Kışları akşama kadar kartopu oynayarak geçirirdik. Sobanın başına toplanır, kestane patlatırdık. Sobanın etrafında sıcak sıcak sohbet ederdik. Bir aile saadeti yaşardık. Herkes payına düşeni yerdi. Kimsenin gözü aç değildi. Kimse kimseden bir şeyler koparmaya çalışmazdı. Saygı ve sevgi içinde kestaneleri yerdi.
Şimdi büyüdük çok büyüdük. Artık oyuncaklarımızı bıraktık. Birbirimizin duygulararıyla oynuyoruz. Kestaneleri kesmek yerine birbirimizi bıçaklıyoruz. Bir ölüm kalım savaşı içinde yaşamaya çalışıyoruz. Biz büyük adam olduk. Artık birbirimizle boğuşuyoruz. Mutsuzluğun girdabında boğuluyoruz. Büyüdük çok büyüdük. Kocaman adamlar olduk.

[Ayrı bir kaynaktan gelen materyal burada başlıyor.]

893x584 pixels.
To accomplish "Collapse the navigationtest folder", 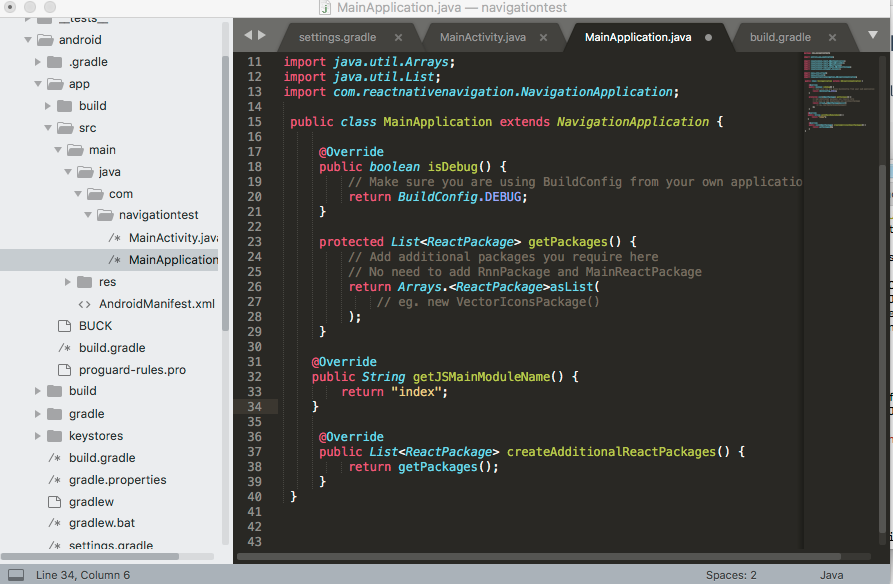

Şimdi kendimizle ve dünyayla barışmaya çalışıyoruz. Ama artık söz vermekler, arkadaşlıklar, dostluklar geride kaldı. Biz güneşe sırtımızı döndük. Karanlığa bakıyoruz. Şimdi ağlamak boşuna. Çünkü büyük adam olduk.
Kimse kimseyi suçlamasın. Ağaçlara tırmanmayarak, ıslak çimenler üzerinde koşmayarak enerjimizi yitirdik. En büyük kaybımız bu oldu. Büyüdük çok büyüdük.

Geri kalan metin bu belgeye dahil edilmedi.